(Records of locating words and elements)
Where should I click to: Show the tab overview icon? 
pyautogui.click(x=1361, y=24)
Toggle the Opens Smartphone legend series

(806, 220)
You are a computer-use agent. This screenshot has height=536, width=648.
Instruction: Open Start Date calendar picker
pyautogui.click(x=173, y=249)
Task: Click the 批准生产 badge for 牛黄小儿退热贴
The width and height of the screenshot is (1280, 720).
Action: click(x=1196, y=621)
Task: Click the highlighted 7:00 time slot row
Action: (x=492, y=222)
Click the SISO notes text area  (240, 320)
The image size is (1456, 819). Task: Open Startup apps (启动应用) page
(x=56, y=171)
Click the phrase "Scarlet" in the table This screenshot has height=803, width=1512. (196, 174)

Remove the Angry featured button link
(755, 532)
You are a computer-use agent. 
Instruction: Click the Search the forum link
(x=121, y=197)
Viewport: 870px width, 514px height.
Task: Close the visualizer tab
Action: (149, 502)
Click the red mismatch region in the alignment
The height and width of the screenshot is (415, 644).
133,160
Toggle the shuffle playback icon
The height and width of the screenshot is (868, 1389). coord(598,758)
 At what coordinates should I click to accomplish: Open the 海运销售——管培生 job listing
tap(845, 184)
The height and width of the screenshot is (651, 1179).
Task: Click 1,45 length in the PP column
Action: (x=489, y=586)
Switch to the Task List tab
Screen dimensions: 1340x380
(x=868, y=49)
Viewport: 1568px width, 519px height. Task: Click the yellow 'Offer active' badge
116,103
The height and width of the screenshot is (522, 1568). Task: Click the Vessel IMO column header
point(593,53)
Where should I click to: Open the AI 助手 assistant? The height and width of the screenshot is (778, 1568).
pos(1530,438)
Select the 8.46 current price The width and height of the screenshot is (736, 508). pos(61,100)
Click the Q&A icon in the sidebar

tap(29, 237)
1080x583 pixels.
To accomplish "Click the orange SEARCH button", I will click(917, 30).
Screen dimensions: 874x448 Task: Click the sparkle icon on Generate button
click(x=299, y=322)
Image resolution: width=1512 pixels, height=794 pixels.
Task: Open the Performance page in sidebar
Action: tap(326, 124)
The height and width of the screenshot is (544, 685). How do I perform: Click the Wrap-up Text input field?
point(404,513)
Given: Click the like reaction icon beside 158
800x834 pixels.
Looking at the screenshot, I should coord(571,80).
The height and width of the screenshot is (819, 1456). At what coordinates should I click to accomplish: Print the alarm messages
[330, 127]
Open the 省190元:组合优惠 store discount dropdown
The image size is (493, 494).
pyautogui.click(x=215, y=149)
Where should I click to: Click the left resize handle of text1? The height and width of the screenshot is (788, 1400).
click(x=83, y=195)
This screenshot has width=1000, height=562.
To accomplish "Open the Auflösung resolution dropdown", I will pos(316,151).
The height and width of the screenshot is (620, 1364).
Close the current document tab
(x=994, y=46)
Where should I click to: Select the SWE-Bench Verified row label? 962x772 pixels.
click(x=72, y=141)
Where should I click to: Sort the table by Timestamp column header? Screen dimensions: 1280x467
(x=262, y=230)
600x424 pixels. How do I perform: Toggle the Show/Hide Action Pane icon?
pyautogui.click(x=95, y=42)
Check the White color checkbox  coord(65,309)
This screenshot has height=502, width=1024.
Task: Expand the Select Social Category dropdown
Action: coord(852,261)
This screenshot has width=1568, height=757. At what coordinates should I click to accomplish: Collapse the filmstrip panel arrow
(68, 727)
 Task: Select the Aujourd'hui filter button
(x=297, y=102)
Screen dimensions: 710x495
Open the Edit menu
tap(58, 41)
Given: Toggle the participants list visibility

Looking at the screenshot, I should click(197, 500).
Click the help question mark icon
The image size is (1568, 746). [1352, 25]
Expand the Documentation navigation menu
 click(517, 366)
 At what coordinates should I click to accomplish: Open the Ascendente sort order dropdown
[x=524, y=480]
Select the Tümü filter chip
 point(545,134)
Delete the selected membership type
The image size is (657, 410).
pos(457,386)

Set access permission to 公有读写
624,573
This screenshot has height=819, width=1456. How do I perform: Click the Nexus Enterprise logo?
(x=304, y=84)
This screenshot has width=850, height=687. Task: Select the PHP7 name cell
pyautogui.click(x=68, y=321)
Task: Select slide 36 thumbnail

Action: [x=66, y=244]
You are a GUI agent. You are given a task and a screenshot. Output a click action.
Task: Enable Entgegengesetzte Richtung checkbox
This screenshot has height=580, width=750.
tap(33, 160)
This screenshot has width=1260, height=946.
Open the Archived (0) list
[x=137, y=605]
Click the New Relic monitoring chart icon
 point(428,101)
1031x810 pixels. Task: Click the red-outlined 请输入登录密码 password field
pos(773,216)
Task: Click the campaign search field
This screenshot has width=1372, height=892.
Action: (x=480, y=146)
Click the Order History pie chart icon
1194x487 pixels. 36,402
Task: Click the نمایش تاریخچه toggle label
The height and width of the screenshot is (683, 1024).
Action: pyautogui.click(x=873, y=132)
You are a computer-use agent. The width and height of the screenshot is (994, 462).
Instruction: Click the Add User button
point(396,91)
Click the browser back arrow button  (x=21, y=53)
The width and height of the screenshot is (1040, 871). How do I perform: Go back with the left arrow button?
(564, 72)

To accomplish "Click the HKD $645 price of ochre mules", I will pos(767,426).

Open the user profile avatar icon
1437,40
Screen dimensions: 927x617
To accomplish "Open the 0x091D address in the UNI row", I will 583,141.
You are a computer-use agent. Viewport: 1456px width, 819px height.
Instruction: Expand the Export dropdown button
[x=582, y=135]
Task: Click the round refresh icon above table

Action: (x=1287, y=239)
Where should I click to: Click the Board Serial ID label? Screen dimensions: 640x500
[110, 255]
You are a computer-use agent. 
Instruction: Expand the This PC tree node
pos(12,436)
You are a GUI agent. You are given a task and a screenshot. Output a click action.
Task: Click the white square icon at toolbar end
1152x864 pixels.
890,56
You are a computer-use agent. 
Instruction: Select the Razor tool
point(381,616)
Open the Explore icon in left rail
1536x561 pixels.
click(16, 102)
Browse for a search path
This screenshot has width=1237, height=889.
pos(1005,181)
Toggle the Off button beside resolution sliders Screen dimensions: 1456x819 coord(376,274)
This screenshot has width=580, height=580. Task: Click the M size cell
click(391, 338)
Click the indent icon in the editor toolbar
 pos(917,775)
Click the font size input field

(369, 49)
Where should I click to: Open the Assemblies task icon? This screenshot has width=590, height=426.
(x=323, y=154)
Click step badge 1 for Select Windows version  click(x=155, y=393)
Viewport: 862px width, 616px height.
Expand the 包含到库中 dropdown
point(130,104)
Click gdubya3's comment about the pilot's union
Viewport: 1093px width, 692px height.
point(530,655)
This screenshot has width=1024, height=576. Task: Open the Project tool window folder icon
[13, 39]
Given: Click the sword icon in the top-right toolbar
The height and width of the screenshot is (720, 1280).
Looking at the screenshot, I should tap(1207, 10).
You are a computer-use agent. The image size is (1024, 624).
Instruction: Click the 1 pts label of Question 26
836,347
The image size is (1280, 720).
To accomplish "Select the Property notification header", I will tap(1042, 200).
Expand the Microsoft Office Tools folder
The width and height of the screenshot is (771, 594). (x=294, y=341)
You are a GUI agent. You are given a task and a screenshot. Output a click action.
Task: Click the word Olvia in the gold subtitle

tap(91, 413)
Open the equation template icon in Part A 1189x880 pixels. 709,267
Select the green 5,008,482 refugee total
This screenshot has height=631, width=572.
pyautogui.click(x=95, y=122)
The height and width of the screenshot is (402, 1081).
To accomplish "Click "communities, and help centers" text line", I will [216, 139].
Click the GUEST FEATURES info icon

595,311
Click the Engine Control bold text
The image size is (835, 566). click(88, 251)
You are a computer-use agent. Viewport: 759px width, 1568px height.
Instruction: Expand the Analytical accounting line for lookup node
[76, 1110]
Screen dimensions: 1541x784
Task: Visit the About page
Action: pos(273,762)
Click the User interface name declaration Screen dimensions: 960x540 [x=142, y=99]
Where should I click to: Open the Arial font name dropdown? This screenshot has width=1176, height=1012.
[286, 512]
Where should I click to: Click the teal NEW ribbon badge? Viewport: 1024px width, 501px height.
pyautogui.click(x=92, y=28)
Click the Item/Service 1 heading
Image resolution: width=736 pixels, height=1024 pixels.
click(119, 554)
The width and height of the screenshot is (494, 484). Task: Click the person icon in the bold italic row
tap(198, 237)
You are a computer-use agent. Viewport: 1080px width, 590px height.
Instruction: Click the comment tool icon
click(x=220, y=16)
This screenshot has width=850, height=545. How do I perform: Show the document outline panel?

■ **STATED PROBLEM**: Quote the material word for word, beginning at the line that contains "Viewport: 1568px width, 519px" and stopping after the line that contains "point(593,53)".

■ **TASK ANSWER**:
Viewport: 1568px width, 519px height. Task: Click the yellow 'Offer active' badge
116,103
The height and width of the screenshot is (522, 1568). Task: Click the Vessel IMO column header
point(593,53)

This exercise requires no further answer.